The pace of the contraction in Lithuanian industrial production moderated in July, dropping 15.7% y/y, versus -16.3% in June.
On Friday the Lithuanian Prime Minister Andrius Kubilius said in the interview for CNBC that the worst of the recession is behind them and the biggest problem for Lithuania is public finances, though Lithuania is able to finance its deficit through capital markets and therefore does not envisage asking the IMF or EU for help. When asked about a possible devaluation, PM Kubilius said a devaluation is not on the agenda and he furthermore expects Lithuania to meet the Maastricht criteria for euro entry by summer 2012.
Preview
The Hungarian rate decision is the key event today. We expect a 50bp cut, which should bring the Hungarian base rate down to 8.00%. This is also the consensus expectation.
Trading update
Even though the CEE currencies entered Friday weaker, a strong reading for the Euroland PMI published Friday morning renewed risk appetite and the CEE currencies gained ground with the Polish zloty (PLN) gaining the most and the CZK moving to its 2009 highs.

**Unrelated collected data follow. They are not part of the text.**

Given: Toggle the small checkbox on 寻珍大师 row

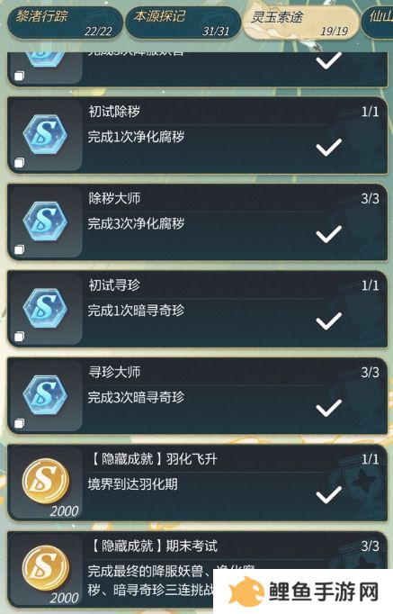Looking at the screenshot, I should click(19, 423).
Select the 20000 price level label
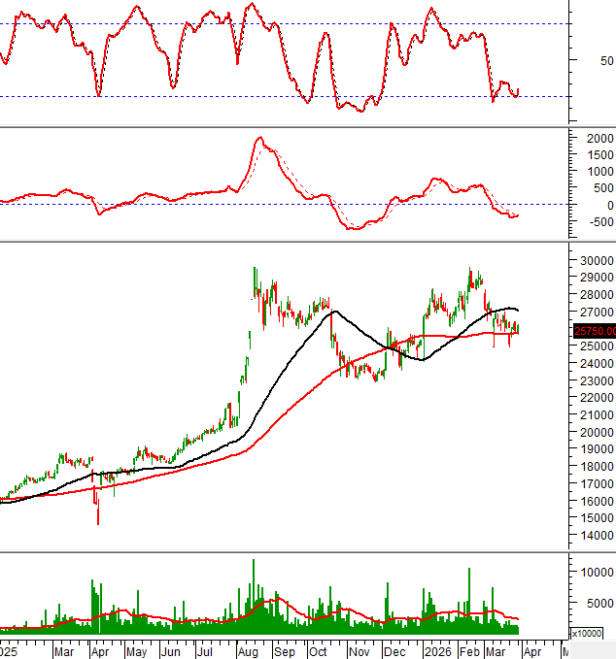 tap(592, 433)
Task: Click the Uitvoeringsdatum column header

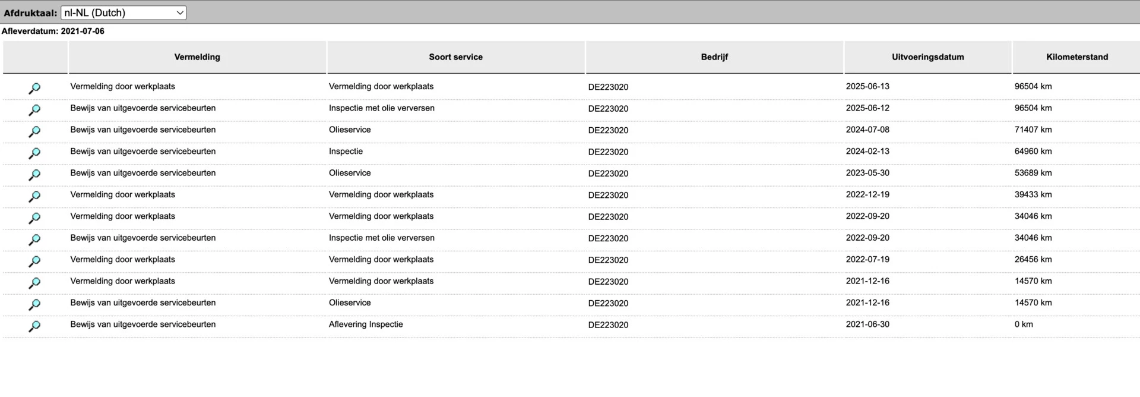Action: click(927, 57)
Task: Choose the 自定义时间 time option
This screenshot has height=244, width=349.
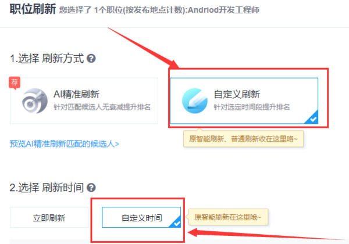Action: (x=141, y=217)
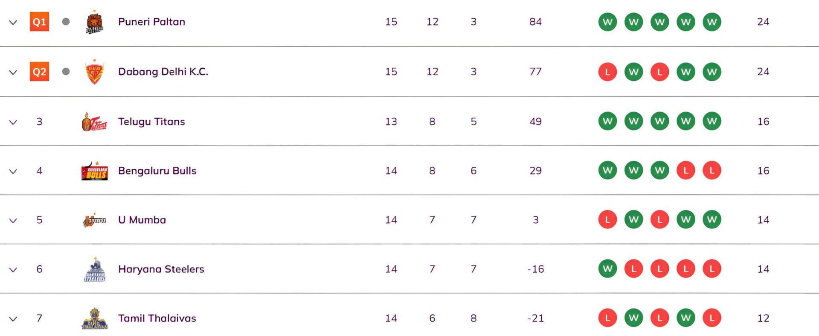Expand the Puneri Paltan row details

[13, 23]
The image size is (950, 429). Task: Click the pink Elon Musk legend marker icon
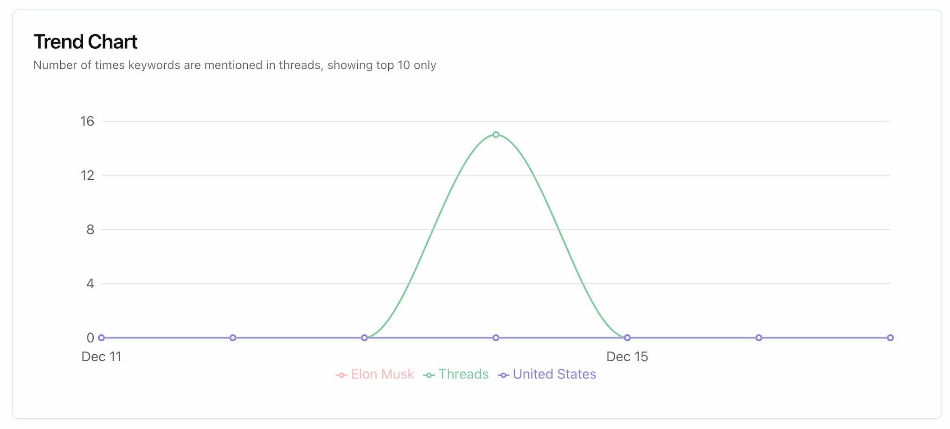(341, 375)
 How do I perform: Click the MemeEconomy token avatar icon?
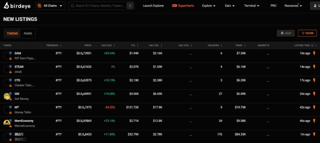click(7, 123)
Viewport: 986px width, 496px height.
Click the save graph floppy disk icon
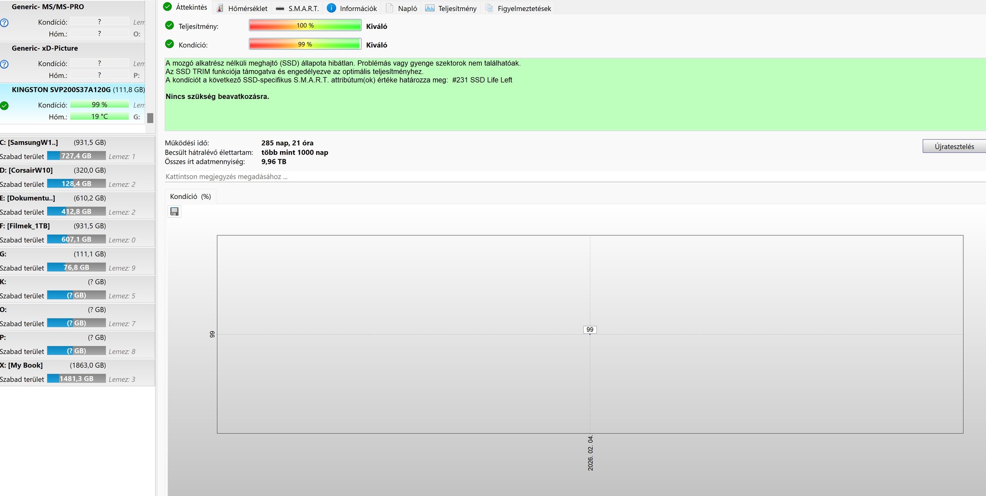(174, 212)
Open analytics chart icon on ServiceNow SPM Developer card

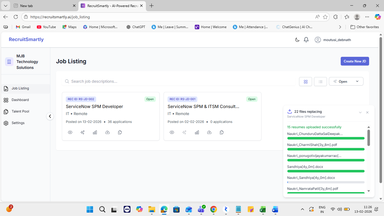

Last week the swap rates dropped in most EMEA countries. Especially in Hungary and Turkey a strong rally has occurred on the back of increased risk appetite and increased expectations about further cuts from these two countries’ central banks. Hence Hungarian swap rates are down 30bps across the curve ahead of the Monetary Policy Council (MPC) meeting. Although we go with the consensus for 50bp, we note that MNB surprised when they cut by a whooping 100bp at the last meeting. We are not looking for a repeat of this today, as the Hungarian currency has been less stable recently. However there is some risk of a possible 100bp cut.